_Work instructions_.
The answer must be an exact reproduction of the lines from the start of the records below through the line containing "The height and width of the screenshot is (878, 665).", and nothing more.

Dataset items
- - - - - - -

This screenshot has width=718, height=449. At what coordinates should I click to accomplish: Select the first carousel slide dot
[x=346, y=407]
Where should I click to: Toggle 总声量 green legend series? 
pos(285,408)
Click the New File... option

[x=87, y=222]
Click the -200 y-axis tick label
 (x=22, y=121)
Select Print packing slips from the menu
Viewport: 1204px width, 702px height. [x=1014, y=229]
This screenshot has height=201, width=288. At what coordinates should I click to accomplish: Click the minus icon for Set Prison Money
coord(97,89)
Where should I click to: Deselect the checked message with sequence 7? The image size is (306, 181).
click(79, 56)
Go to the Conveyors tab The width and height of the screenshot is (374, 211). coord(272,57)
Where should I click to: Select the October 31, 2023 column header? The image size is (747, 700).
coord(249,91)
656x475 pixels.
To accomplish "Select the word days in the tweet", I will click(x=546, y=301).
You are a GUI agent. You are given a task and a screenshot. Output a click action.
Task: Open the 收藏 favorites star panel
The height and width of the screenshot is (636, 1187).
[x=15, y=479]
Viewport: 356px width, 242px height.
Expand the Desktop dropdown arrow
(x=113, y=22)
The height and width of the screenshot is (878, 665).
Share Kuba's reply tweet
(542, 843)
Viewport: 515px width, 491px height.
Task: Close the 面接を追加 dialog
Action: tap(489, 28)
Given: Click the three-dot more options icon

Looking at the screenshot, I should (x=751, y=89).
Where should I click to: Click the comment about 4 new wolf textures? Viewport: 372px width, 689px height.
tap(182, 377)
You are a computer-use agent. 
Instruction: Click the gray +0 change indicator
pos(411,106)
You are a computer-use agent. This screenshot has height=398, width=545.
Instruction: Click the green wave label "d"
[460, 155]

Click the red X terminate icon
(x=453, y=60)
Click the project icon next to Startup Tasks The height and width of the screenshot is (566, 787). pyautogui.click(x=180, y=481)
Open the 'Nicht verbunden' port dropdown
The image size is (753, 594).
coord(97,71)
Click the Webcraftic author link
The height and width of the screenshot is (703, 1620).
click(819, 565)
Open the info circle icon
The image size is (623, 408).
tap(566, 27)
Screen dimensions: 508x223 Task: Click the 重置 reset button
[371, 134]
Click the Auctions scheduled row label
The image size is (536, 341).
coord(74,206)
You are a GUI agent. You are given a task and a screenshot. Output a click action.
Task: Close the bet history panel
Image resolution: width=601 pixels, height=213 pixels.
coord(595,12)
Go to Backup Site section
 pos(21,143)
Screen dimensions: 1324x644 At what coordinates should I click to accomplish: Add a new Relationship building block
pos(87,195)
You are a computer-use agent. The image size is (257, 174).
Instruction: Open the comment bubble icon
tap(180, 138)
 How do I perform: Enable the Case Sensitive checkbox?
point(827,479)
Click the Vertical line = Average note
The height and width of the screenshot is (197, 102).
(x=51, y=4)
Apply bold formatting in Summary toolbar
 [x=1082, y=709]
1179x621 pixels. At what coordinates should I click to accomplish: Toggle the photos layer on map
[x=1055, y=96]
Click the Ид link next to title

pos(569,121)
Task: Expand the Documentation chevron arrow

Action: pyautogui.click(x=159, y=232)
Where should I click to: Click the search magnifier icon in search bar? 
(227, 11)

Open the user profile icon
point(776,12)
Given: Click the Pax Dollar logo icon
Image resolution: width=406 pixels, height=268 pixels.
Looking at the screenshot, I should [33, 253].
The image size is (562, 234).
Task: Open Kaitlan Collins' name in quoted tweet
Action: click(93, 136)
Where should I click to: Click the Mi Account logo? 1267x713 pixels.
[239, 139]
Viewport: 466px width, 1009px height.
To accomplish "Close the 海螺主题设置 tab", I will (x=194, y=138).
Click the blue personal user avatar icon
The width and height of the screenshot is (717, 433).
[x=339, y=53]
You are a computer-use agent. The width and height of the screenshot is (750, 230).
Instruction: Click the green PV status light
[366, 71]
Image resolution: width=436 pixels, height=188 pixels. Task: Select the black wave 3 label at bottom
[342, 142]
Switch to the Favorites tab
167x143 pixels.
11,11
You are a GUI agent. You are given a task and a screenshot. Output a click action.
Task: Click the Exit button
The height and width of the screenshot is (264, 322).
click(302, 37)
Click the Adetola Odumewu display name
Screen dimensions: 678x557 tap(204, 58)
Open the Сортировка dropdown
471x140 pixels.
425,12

- - - - - - -

_Expected output_.
This screenshot has width=718, height=449. At what coordinates should I click to accomplish: Select the first carousel slide dot
[x=346, y=407]
Where should I click to: Toggle 总声量 green legend series? 
pos(285,408)
Click the New File... option

[x=87, y=222]
Click the -200 y-axis tick label
 (x=22, y=121)
Select Print packing slips from the menu
Viewport: 1204px width, 702px height. [x=1014, y=229]
This screenshot has height=201, width=288. At what coordinates should I click to accomplish: Click the minus icon for Set Prison Money
coord(97,89)
Where should I click to: Deselect the checked message with sequence 7? The image size is (306, 181).
click(79, 56)
Go to the Conveyors tab The width and height of the screenshot is (374, 211). coord(272,57)
Where should I click to: Select the October 31, 2023 column header? The image size is (747, 700).
coord(249,91)
656x475 pixels.
To accomplish "Select the word days in the tweet", I will click(x=546, y=301).
You are a GUI agent. You are given a task and a screenshot. Output a click action.
Task: Open the 收藏 favorites star panel
The height and width of the screenshot is (636, 1187).
[x=15, y=479]
Viewport: 356px width, 242px height.
Expand the Desktop dropdown arrow
(x=113, y=22)
The height and width of the screenshot is (878, 665).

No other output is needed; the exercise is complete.